“Describe me a strategy based on EMA crossover with an RSI filter.”

ChatGPT delivers the logic in 10 seconds. I open TSLab, assemble the blocks. In 15 minutes — a ready robot.

Sounds like a dream. But does it work in practice?

For the past month I’ve been testing the combo: AI for idea generation, visual builders for assembly. Here’s the reality.

What the AI + Builder Combo Promises

The idea is simple:

  1. AI generates a strategy (ChatGPT, Claude) — You describe the idea in text, AI gives the logic: entry/exit conditions, filters.

  2. Builder assembles the robot (TSLab, Designer, fxDreema) — You transfer the logic to blocks, run a backtest, robot is ready.

Experiment: 10 Strategies from ChatGPT → TSLab

I asked ChatGPT to generate 10 simple strategies.

Prompt:

“Suggest a simple indicator strategy for daily stock trading. Use only classic indicators (SMA, EMA, RSI, MACD, Bollinger Bands). Describe entry and exit conditions.”

Results out of 10 strategies:

  • 3 showed profit on backtest (>20% annual)
  • 5 were around zero (+5% to -5%)
  • 2 were unprofitable (-10% and -15%)

Problem #1: AI Doesn’t Understand Market Context

ChatGPT generates logically correct strategies. But it doesn’t know: the instrument’s specifics, the current market regime, or your trading style.

Example: I asked for a strategy for BTC/USDT (crypto, high volatility). ChatGPT suggested a 2% stop-loss. On crypto, 2% is noise. The bot got stopped out 20 times a day.

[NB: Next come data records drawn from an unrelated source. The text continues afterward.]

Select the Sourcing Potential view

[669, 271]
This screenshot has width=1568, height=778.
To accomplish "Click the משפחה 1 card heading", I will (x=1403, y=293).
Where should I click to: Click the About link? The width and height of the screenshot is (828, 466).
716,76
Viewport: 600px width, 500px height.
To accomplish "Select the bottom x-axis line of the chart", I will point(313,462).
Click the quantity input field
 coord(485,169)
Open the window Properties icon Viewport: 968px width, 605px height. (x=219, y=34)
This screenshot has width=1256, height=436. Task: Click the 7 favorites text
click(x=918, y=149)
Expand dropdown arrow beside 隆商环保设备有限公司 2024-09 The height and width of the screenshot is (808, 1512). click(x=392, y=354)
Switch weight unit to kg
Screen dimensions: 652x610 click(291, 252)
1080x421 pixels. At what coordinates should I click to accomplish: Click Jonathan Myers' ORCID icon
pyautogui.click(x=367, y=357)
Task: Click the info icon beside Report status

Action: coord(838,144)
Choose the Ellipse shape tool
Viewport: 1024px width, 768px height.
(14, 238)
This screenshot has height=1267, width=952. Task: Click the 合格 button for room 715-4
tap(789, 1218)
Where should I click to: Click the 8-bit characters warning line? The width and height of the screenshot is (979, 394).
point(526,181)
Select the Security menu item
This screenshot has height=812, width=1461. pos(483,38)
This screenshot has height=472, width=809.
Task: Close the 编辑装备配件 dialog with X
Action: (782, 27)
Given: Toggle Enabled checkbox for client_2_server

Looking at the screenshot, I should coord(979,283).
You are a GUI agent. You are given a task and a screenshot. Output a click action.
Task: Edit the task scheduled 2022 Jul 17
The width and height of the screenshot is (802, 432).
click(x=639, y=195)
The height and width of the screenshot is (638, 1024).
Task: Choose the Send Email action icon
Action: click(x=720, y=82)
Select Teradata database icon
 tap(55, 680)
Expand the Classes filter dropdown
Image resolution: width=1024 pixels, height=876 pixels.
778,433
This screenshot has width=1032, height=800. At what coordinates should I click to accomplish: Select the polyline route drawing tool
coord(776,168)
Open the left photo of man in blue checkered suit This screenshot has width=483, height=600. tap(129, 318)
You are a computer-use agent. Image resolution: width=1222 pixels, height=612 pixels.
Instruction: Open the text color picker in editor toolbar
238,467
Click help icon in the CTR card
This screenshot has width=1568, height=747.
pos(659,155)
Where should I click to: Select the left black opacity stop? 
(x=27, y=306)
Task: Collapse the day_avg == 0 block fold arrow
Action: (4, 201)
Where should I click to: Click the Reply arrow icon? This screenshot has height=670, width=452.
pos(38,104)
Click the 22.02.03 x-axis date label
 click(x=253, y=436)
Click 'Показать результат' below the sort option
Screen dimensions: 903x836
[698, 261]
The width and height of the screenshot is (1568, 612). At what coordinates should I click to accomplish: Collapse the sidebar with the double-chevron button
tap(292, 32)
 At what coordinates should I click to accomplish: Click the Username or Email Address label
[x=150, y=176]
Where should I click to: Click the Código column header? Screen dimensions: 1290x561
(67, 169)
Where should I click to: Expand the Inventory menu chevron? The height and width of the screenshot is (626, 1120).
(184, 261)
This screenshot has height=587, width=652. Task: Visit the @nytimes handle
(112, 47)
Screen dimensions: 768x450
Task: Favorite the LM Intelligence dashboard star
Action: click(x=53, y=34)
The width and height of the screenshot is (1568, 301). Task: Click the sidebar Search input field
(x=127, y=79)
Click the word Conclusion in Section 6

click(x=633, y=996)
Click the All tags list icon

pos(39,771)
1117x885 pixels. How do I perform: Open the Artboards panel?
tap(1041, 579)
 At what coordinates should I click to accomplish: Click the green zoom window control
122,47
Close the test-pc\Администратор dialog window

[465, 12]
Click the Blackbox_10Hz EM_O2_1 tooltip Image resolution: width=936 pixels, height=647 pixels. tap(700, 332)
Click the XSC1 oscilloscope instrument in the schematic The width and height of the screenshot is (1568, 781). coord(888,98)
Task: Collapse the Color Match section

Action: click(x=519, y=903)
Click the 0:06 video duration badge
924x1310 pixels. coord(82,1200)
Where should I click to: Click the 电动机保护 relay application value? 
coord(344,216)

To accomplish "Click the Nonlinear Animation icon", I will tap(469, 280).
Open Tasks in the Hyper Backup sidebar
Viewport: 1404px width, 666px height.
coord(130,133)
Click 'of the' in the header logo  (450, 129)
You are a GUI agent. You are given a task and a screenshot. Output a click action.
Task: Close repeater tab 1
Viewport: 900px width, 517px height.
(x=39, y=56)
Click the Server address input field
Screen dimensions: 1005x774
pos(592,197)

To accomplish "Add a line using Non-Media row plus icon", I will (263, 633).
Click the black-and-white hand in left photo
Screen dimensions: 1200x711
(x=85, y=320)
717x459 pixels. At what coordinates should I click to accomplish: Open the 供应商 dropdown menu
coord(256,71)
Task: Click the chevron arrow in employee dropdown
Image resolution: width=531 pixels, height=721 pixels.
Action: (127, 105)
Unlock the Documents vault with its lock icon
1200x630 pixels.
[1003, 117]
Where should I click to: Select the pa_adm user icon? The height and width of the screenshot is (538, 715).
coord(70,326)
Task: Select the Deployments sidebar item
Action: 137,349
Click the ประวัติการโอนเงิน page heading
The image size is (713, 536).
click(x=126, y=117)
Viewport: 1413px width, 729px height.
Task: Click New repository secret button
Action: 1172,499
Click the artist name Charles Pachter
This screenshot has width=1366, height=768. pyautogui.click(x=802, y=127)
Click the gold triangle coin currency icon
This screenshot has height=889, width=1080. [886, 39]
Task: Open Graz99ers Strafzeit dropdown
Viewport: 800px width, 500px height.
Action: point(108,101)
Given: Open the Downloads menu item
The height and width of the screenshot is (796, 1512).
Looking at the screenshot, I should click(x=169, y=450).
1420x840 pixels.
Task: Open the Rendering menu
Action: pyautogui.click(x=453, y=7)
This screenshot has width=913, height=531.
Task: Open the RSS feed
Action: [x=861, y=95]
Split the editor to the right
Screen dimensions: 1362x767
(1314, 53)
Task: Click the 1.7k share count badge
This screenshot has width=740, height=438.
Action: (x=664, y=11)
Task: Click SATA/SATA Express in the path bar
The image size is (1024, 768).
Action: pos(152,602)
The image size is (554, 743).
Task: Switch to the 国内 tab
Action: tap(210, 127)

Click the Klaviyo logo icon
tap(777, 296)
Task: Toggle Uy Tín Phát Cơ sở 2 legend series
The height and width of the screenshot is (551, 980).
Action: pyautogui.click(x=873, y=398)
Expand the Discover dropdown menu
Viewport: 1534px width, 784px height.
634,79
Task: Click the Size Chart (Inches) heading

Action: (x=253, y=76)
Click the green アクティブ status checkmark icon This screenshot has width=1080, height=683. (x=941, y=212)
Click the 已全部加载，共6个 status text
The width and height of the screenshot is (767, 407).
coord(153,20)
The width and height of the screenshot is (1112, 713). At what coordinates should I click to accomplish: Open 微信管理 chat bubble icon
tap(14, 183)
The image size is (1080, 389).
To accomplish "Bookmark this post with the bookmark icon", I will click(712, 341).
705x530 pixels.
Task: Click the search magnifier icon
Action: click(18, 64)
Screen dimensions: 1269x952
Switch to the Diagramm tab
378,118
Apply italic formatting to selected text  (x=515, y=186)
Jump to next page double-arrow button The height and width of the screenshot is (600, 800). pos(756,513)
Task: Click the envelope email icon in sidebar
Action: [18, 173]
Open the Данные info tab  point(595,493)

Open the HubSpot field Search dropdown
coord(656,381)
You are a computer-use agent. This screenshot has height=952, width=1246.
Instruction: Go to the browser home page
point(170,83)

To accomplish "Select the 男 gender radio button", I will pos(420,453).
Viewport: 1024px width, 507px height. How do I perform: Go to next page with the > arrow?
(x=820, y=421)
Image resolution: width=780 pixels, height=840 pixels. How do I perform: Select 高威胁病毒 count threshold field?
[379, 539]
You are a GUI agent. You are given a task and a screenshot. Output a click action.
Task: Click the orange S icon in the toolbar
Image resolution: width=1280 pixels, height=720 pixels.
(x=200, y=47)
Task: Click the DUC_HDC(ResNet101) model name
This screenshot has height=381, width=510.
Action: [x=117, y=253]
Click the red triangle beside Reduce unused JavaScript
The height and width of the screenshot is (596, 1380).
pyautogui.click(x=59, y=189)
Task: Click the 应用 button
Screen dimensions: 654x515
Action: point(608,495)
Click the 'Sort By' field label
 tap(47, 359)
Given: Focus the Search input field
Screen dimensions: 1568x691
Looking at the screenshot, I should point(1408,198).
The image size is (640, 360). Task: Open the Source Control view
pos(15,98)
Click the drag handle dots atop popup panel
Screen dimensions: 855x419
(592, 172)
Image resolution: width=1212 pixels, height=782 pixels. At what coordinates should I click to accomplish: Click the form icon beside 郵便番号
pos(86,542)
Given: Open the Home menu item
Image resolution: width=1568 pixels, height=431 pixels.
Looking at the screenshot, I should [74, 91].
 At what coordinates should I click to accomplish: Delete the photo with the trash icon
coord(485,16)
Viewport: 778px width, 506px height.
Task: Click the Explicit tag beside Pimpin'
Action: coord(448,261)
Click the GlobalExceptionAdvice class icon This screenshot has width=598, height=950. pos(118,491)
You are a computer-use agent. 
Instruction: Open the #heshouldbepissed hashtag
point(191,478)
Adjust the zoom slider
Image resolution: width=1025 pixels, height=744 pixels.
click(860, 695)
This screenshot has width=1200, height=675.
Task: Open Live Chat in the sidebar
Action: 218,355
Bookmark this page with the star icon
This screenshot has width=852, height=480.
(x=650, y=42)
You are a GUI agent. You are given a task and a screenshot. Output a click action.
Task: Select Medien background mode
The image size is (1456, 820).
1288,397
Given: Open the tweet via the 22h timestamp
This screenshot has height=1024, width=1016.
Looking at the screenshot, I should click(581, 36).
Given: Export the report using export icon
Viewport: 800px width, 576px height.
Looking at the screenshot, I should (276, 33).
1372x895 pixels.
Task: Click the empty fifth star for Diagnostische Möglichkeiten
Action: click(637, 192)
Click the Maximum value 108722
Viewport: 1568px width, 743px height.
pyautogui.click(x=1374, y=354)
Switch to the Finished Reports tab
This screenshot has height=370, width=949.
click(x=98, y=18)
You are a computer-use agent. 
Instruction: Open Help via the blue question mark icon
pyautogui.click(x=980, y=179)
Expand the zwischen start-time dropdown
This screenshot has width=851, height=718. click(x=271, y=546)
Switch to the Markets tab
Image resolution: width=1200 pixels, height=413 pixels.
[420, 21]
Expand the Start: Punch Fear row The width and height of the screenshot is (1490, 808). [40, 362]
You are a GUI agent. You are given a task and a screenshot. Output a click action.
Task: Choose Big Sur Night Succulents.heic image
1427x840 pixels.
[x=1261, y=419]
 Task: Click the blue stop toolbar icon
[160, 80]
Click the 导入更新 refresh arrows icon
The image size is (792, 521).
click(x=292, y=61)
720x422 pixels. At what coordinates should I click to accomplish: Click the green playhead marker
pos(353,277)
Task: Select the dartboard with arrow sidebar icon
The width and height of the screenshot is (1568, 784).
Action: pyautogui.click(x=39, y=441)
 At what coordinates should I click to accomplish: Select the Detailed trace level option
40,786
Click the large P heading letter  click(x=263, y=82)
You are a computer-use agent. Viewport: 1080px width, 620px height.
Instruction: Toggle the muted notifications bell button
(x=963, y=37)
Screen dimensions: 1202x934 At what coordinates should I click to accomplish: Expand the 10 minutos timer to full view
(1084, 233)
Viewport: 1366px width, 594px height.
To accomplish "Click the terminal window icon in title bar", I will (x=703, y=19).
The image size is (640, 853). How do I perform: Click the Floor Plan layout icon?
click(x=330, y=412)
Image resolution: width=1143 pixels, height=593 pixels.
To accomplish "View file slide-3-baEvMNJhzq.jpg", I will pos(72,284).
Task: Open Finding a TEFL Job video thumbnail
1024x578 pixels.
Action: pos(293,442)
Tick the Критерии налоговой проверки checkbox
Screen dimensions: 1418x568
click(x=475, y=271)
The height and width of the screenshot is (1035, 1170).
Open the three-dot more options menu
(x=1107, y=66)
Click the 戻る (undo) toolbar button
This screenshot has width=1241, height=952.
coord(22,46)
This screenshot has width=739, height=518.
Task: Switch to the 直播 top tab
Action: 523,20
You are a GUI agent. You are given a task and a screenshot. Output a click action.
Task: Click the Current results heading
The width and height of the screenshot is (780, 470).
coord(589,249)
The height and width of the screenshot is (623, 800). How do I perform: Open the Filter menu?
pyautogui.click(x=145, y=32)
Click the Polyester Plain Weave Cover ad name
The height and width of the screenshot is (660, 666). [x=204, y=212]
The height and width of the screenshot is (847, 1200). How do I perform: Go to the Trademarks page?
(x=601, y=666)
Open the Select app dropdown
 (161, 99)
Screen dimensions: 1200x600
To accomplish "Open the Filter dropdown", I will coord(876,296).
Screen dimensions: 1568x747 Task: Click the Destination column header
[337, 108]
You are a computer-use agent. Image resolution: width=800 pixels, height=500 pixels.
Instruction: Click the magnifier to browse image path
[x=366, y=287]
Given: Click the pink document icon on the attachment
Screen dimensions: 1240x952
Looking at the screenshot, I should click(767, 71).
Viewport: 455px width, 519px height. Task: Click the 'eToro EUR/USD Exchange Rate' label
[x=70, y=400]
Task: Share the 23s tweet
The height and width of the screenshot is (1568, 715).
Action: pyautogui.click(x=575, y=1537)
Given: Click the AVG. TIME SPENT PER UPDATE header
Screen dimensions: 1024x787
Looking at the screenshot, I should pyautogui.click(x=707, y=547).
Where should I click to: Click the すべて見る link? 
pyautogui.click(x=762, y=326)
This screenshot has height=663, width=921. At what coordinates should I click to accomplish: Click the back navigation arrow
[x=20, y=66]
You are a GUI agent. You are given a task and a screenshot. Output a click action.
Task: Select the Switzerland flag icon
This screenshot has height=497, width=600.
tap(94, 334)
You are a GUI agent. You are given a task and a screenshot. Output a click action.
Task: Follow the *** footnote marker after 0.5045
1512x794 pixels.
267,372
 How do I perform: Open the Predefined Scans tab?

Conclusion: AI needs very precise direction. “Strategy for a volatile asset with 5-10% daily swings” gives better results than just “crypto strategy.”

Problem #2: Builders Limit Complexity

Claude can generate complex strategies with adaptive parameters and ML filters. But the visual builder doesn’t support that.

Conclusion: AI can generate a strategy more complex than a builder can assemble.

Problem #3: AI Hallucinates Indicators

ChatGPT sometimes suggests indicators that don’t exist in the builder. TSLab doesn’t have Ichimoku out of the box. fxDreema doesn’t have OBV.

Conclusion: You need to know which indicators exist in your builder. Otherwise AI will propose what can’t be implemented.

What Works: The Right Prompts

After a month of testing, I found the formula for a working prompt:

Bad prompt: “Come up with a trading strategy”

Good prompt: “Suggest a strategy for hourly EUR/USD candles (forex). Use only these indicators: SMA, EMA, RSI, MACD. Average pair volatility 50 pips per day. Goal: 3-5 trades per week. Stop-loss up to 30 pips.”

Real Workflow: How I Use AI + Builder

Step 1: Generate ideas via AI — get 5 ideas, pick the best 2.

Step 2: Assemble in builder — 15-20 minutes per strategy.

Step 3: Backtest — run on 3 years of history. If it fails, go back to AI for adjustments.

Step 4: Optimization via AI — “Backtest showed Sharpe Ratio 0.8. How to improve?”

Bottom line: AI doesn’t replace the analyst. But it accelerates hypothesis generation.

Future or Hype?

It’s not the future. It’s a tool.

AI + builders won’t replace a quant programmer. But they’ll speed up the work.

When it makes sense: Rapid prototyping, generating variations, explaining others’ strategies.

When it’s pointless: Production-ready systems, complex strategies (ML, arbitrage), deep understanding of algo trading.

My opinion: A useful tool for beginners and experienced traders alike. Lowers the entry barrier. But not a silver bullet. If you want deep understanding — learn programming.